A third aspect of data management is ensuring that the data has been processed with adequate security controls. This is especially important with respect to data that may be protected through trade secrets. Whereas patents, trademarks and copyrights can all be protected through registration, a trade secret cannot.
WIPO identifies the general criteria for trade secrets: “… information must be commercially valuable because it is secret, be known only to a limited group of persons and be subject to reasonable steps taken by the rightful holder of the information to keep it secret, including the use of confidentiality agreements for business partners and employees.” 
The implications seem clear to me: data management practices would need to identify and isolate secret data sets, and legal expertise would be needed to manage how data is shared by various parties.
Software infrastructure is also important for showing the value of data sets, as they are often the end product of an analysis that relies on software. Demonstrating the care and attention put into developing and maintaining software could shape perceptions of the data sets they may help generate. Ideally, the metadata for data sets should include links to versioned snapshots of the software that produced it.
I have written these articles from the perspective of someone who has had a career working with knowledge infrastructure. Learning about the role of complementary goods in exploitation scenarios was important to me because it recognised the contributions of software developers, data managers, security experts and software infrastructure engineers that may not be obvious when one is just looking at an end product.
⁂
Explore the material:
#1 In the data management passage, reproduce word for word the section starting with "The implications seem" and going on through "that produced it.".
#2 Answer these questions from the data management passage:
(a) Which three things can be protected through registration?
(b) What should the metadata for data sets ideally include?
(c) Whose contributions did learning about complementary goods in exploitation scenarios recognize?
#3 Do these statements agree with the data management passage? Answer yes or no for each and quote the words that decide it.
(a) A trade secret can be protected through registration.
(b) WIPO's criteria for trade secrets mention confidentiality agreements for business partners and employees.
(c) The writer has had a career working with knowledge infrastructure.

Supplied information:
⁂
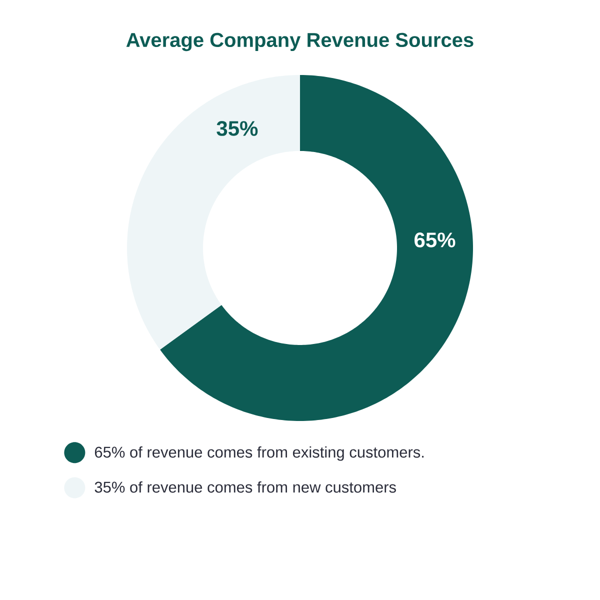  Describe the element at coordinates (435, 240) in the screenshot. I see `data-label: 65%` at that location.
⁂
Per-task outputs:
#1
The implications seem clear to me: data management practices would need to identify and isolate secret data sets, and legal expertise would be needed to manage how data is shared by various parties.
Software infrastructure is also important for showing the value of data sets, as they are often the end product of an analysis that relies on software. Demonstrating the care and attention put into developing and maintaining software could shape perceptions of the data sets they may help generate. Ideally, the metadata for data sets should include links to versioned snapshots of the software that produced it.

#2
(a) Patents, trademarks and copyrights.
(b) Links to versioned snapshots of the software that produced it.
(c) The contributions of software developers, data managers, security experts and software infrastructure engineers.

#3
(a) No: "Whereas patents, trademarks and copyrights can all be protected through registration, a trade secret cannot."
(b) Yes: "including the use of confidentiality agreements for business partners and employees."
(c) Yes: "from the perspective of someone who has had a career working with knowledge infrastructure."